Given the set of commits, Orca uses differential code analysis to prune the search space. ASTs of the old and new versions of the code are compared to discover relevant parts of the source that have been added, removed and modified in a commit. The analysis finds differences in classes, methods, references, conditions, and loops. For all of the changed entities, a heuristic determines what information to include in the delta. For example, if two lines in a function have been changed the diff will include the entire text of the two changed lines (old version and new version) as well as the name of the function. This approach catches higher-level structures that a straight lexical analysis of the diff would miss.

The output of the differential code analysis is search for tokens from the tokenised symptom description, using TF-IQF as a ‘relevance’ score. These scores are first computed on a per-file basis and then aggregated to give an overall score for the commit. In the evaluation, ‘max’ was found to work well as the evaluation function.

We can now return the ranked search results. However, the authors found that very often multiple commits had the same or very similar scores. To break ties between commits with the same scores, a commit risk prediction model is used.

Commit risk prediction

We have built a regression tree-based model that, given a commit, outputs a risk value for it which falls between 0 and 1. this is based on data we have collected for around 93,000 commits made over 2 years. Commits that caused bugs in deployed are labeled ‘risky’ while those that did not, we labeled ‘safe.’ We have put in considerable effort into engineering the features for this task…

This is a super-interesting area in its own right. The paper only includes a brief summary of the main features that inform this model:

  • Developers who are new to the organisation and the code base tend to create more post-deployment bugs. So there are several experience-related features in the model.
  • Files mostly changed by a single developer tend to have fewer bugs than files touched by several developers. So the model includes features capturing whether a commit includes files with many owners or few.
  • Certain code-paths when touched tend to cause more post-deployment bugs than others, so the model includes features capturing this.
  • Features such as file types changed, number of lines changed, and number of reviewer comments capture the complexity of the commit.

Evaluation

Since its deployment for ‘Orion’ in October 2017, Orca has been used to triage 4,400 issues. The authors collected detailed information for 48 of these to help assess the contribution that Orca makes to the process. Recall that an OCE is presented with a symptom and may have to search through hundreds of commits to find the culprit. The following table shows how often Orca highlights the correct commit in a top-n list of results (look at the top line, and the ‘ALL’ columns):

As deployed, Orca presents 10 search results. So the correct commit is automatically highlighted to the OCE as part of this list in 77% of cases. The build provenance graph contributes 8% to the recall accuracy, and the commit risk-based ranking contributes 11%.

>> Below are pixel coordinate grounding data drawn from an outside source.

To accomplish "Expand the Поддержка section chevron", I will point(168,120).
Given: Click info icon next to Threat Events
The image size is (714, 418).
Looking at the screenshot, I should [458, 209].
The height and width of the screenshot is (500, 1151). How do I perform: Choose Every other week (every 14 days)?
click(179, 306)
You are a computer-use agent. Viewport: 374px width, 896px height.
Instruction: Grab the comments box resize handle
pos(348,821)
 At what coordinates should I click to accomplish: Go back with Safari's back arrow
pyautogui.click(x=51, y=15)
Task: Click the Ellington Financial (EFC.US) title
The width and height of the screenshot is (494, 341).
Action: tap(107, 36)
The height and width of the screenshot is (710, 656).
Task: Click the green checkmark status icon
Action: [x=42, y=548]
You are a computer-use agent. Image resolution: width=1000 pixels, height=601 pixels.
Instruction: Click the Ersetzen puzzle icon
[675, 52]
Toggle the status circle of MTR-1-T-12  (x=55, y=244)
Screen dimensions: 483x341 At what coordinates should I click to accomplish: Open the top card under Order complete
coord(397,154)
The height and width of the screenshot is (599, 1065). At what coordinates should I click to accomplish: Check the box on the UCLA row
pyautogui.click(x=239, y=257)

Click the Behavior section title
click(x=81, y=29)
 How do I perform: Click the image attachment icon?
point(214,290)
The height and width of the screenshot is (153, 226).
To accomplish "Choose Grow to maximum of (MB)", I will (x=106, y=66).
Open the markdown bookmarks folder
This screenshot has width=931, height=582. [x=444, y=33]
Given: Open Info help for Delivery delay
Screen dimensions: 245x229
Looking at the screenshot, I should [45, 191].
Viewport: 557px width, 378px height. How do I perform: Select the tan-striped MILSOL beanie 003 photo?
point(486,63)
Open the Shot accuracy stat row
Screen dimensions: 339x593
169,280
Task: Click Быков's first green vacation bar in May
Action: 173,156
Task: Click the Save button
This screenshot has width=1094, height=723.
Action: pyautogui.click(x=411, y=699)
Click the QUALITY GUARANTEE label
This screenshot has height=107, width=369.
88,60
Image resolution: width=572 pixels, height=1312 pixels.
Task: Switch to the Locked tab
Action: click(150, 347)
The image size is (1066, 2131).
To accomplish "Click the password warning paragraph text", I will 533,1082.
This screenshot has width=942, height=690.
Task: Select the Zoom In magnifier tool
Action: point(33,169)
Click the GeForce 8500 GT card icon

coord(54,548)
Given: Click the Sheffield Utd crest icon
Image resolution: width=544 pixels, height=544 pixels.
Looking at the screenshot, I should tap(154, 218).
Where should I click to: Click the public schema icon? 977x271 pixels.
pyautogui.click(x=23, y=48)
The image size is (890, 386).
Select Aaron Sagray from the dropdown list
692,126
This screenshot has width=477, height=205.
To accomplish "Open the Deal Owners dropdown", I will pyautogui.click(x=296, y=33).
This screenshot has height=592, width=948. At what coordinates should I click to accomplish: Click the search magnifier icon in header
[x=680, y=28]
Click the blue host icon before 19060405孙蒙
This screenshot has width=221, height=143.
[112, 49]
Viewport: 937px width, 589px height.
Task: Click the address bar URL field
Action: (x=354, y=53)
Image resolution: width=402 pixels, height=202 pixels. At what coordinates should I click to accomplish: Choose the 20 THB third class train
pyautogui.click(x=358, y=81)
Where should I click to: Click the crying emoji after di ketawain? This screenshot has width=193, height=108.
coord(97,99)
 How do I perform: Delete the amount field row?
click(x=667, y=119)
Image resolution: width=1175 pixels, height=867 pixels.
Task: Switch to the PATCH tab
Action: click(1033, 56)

The impact on overall OCE workload is significant. The following chart shows the number of expected commits an OCE investigates with and without Orca for the 48 issues in the study.

… using Orca causes a 6.5x reduction in median OCE workload and a 3x (67%) reduction in the OCE’s average workload… For the 4 bugs that were caught only because of the build provenance graph, the OCE had to investigate an average of 59.4 commits without Orca, and only 1.25 commits with it. This is a 47.5x improvement.

A closing thought:

Though we describe Orca in the context of a large service and post-deployment bugs, we believe the techniques we have used also apply generically to many Continuous Integration / Continuous Deployment pipelines. This is based on our experience with multiple services that Orca is operational on within our organization.